Die Idee ist gut, aber aus technischer Sicht finde ich das unwahrscheinlich. Die Geräte haben eigentlich immer eine gute Oberwellenfilterung. Wenn wir mal pessimistisch rechnen und von 30dBc ausgehen (50 bis 60dBc wären gut), sind das bei 1,2W Sendeleitung 0,0012W für die Oberwelle. Abzüglich der Energie, die in der Anpassung für die Antenne noch heraus gefiltert wird.

Deutlich mehr Leistung konnte die R-409 im betroffenen Frequenzbereich abgeben. Nämlich 40W plus Antennengewinn. Da steckt mehr Energie dahinter, das Fernsehen zu stören.
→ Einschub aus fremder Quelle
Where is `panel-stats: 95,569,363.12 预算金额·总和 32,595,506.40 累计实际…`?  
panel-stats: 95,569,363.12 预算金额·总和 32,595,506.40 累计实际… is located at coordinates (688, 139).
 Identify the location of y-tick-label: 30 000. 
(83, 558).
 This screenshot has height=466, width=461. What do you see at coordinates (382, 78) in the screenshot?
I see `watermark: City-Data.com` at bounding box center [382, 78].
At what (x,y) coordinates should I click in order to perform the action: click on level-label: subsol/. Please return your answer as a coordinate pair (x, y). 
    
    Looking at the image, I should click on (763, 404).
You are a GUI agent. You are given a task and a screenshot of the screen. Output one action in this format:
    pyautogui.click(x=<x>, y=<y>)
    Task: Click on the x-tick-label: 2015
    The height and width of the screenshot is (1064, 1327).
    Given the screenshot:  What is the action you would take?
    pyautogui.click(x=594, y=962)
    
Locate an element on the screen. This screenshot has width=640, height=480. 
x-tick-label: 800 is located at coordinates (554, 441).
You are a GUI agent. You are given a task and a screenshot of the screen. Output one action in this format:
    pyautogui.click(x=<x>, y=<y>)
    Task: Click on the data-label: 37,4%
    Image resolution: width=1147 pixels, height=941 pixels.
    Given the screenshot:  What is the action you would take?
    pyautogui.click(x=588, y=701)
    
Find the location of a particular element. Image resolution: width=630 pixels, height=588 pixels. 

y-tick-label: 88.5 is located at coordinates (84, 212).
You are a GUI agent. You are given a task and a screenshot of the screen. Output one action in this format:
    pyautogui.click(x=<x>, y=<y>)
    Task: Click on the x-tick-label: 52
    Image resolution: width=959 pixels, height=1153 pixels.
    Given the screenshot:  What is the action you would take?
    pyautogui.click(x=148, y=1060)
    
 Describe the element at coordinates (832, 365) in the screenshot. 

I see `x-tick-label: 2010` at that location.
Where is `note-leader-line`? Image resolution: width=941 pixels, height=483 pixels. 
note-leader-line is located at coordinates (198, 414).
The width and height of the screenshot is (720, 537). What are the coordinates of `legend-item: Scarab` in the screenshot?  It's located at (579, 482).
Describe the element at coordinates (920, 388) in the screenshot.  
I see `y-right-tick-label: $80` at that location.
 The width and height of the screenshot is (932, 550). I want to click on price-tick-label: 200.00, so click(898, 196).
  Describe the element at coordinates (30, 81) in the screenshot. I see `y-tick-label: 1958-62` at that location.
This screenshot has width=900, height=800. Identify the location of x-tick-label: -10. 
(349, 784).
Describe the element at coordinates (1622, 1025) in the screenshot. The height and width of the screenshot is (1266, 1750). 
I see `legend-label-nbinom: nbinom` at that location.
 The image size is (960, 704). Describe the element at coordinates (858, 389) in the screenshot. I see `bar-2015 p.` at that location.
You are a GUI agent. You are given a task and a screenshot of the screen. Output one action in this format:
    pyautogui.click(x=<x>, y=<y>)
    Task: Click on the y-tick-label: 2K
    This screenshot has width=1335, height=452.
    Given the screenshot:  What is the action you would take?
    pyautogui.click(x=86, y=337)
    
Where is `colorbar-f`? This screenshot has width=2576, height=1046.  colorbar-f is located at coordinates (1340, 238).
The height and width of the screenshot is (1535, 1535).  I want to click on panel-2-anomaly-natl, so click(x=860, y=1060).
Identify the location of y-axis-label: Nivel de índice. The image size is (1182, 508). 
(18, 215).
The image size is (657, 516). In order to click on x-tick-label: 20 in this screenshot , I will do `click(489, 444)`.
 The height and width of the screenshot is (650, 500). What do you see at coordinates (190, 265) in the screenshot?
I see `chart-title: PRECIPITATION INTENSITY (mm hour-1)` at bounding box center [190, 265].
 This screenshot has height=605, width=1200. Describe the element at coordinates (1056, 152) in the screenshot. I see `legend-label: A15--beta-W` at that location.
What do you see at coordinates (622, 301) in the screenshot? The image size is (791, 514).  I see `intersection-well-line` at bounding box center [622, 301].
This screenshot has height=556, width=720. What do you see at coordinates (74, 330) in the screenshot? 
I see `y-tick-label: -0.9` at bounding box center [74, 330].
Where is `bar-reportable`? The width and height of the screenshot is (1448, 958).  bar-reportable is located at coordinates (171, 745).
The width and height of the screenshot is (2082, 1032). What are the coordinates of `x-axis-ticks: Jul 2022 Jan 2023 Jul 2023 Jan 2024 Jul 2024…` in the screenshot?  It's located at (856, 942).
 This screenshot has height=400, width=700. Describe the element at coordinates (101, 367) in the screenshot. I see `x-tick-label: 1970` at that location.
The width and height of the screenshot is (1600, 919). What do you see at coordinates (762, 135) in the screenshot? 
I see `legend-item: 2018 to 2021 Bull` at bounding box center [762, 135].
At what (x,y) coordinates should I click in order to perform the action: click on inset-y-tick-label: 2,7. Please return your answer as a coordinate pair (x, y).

Ist in deinem Handbuch auch die R-409? Diese war weit verbreitet und ist auch heute noch zB in St. Petersburg Palastplatz zu sehen. Man erkennt im street view eine voll ausgestattete R-409:

 
Die P 409 ist auch drin. Wie du ja schon schreibst, das ist eine RiFu-Station. Möglich ist es, mir ist das für das Problem zu groß und zu speziell.

Die P 108 wurde meist mit Zusatztornister genutzt, mit einem Sendeverstärker von 12 W.